__Problem details__
Copy out each of the lines below word for word, keeping every one of them.
--- begin Material for this task ---
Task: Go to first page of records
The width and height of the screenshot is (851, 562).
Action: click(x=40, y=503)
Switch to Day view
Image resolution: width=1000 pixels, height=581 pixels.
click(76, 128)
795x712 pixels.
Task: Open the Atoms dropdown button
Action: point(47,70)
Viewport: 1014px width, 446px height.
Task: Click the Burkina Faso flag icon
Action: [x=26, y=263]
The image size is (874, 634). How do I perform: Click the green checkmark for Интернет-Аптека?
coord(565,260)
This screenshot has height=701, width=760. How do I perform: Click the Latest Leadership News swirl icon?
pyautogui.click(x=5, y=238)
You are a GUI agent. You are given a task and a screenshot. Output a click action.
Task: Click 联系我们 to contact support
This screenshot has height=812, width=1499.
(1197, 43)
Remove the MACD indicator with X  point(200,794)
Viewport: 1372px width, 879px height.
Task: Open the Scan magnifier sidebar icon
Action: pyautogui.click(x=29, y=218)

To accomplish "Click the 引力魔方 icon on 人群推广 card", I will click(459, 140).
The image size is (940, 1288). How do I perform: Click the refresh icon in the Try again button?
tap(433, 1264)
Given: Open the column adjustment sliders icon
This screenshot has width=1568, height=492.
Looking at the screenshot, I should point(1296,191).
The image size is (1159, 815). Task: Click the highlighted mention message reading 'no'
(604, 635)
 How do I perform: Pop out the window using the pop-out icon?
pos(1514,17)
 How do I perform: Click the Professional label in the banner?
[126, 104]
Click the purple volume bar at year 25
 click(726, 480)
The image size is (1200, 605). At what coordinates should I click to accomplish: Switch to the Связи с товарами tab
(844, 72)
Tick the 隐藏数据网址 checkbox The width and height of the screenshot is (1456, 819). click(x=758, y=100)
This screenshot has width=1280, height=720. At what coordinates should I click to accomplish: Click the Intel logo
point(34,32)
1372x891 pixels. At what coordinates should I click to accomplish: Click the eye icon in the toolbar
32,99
--- end Material for this task ---
__Response below__
Task: Go to first page of records
The width and height of the screenshot is (851, 562).
Action: click(x=40, y=503)
Switch to Day view
Image resolution: width=1000 pixels, height=581 pixels.
click(76, 128)
795x712 pixels.
Task: Open the Atoms dropdown button
Action: point(47,70)
Viewport: 1014px width, 446px height.
Task: Click the Burkina Faso flag icon
Action: [x=26, y=263]
The image size is (874, 634). How do I perform: Click the green checkmark for Интернет-Аптека?
coord(565,260)
This screenshot has height=701, width=760. How do I perform: Click the Latest Leadership News swirl icon?
pyautogui.click(x=5, y=238)
You are a GUI agent. You are given a task and a screenshot. Output a click action.
Task: Click 联系我们 to contact support
This screenshot has height=812, width=1499.
(1197, 43)
Remove the MACD indicator with X  point(200,794)
Viewport: 1372px width, 879px height.
Task: Open the Scan magnifier sidebar icon
Action: pyautogui.click(x=29, y=218)

To accomplish "Click the 引力魔方 icon on 人群推广 card", I will click(459, 140).
The image size is (940, 1288). How do I perform: Click the refresh icon in the Try again button?
tap(433, 1264)
Given: Open the column adjustment sliders icon
This screenshot has width=1568, height=492.
Looking at the screenshot, I should point(1296,191).
The image size is (1159, 815). Task: Click the highlighted mention message reading 'no'
(604, 635)
 How do I perform: Pop out the window using the pop-out icon?
pos(1514,17)
 How do I perform: Click the Professional label in the banner?
[126, 104]
Click the purple volume bar at year 25
 click(726, 480)
The image size is (1200, 605). At what coordinates should I click to accomplish: Switch to the Связи с товарами tab
(844, 72)
Tick the 隐藏数据网址 checkbox The width and height of the screenshot is (1456, 819). click(x=758, y=100)
This screenshot has width=1280, height=720. At what coordinates should I click to accomplish: Click the Intel logo
point(34,32)
1372x891 pixels. At what coordinates should I click to accomplish: Click the eye icon in the toolbar
32,99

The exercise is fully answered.